Belge =
--------
Elbette, bir veganın ırkçı, milliyetçi, cinsiyetçi, homofobik... olmadığını, olmayacağını söylemiyorum. Örneği epeyce. Vegan olmak, hayvanları sömürmekten vazgeçmek her tür sömürü, ayrımcılık, ötekileştirmeye karşı olmayı içermiyor maalesef.
Hiçbirinin birbirinin içinden çıktığını savunmuyorum burada ben. Böyle bir torba alıp elime hepsini içine atıp hooop karıştırıp ağzını bağlamıyorum.
Hayvanları sömürmenin ve bir de bunu savunmanın yanına eklenebileceklerden söz ediyorum. Güçlü bir ihtimalden.
Temellendirilebilecek bir gerçeklikten. Buradan da bakabileceğimizden. Benzer bir bakışı vegan arkadaşıma da öneriyorum.
--------
Sağlanan veriler =
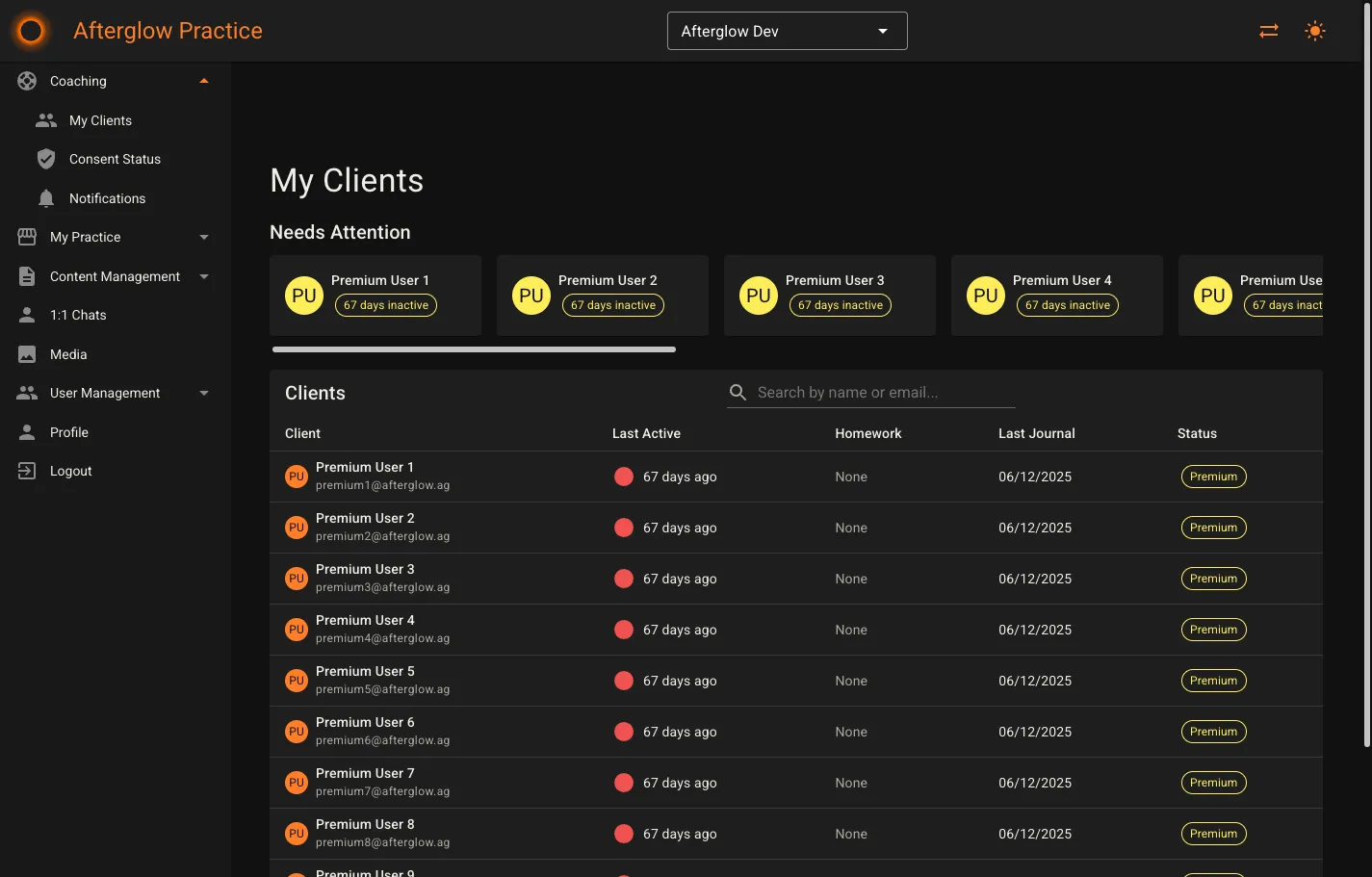Expand the User Management section
Image resolution: width=1372 pixels, height=877 pixels.
[x=203, y=393]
--------
İstenen =
Aşağıdaki üç ifadenin veganlık üzerine yazılmış belgeyle uyuşup uyuşmadığını belirtin. Her biri için evet ya da hayır deyin ve kararı belirleyen sözleri belgeden aynen aktarın.
1. Yazar, vegan olmanın her tür sömürüye ve ayrımcılığa karşı olmayı içerdiğini söylüyor.
2. Yazara göre ırkçı, milliyetçi, cinsiyetçi ya da homofobik veganların epeyce örneği var.
3. Yazar, benzer bir bakışı vegan arkadaşına da öneriyor.

Tam yanıt =
1. Hayır: "Vegan olmak, hayvanları sömürmekten vazgeçmek her tür sömürü, ayrımcılık, ötekileştirmeye karşı olmayı içermiyor maalesef."
2. Evet: "Örneği epeyce."
3. Evet: "Benzer bir bakışı vegan arkadaşıma da öneriyorum."